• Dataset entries
::::::
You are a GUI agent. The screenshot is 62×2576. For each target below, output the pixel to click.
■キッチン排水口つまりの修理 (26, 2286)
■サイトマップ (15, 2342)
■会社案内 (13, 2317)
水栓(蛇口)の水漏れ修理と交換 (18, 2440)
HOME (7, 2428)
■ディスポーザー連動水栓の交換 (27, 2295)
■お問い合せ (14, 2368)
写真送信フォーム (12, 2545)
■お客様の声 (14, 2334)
::::::
• PROMPT
Print every entry exactly.

• RESULT FOR THIS TASK
You are a GUI agent. The screenshot is 62×2576. For each target below, output the pixel to click.
■キッチン排水口つまりの修理 (26, 2286)
■サイトマップ (15, 2342)
■会社案内 (13, 2317)
水栓(蛇口)の水漏れ修理と交換 (18, 2440)
HOME (7, 2428)
■ディスポーザー連動水栓の交換 (27, 2295)
■お問い合せ (14, 2368)
写真送信フォーム (12, 2545)
■お客様の声 (14, 2334)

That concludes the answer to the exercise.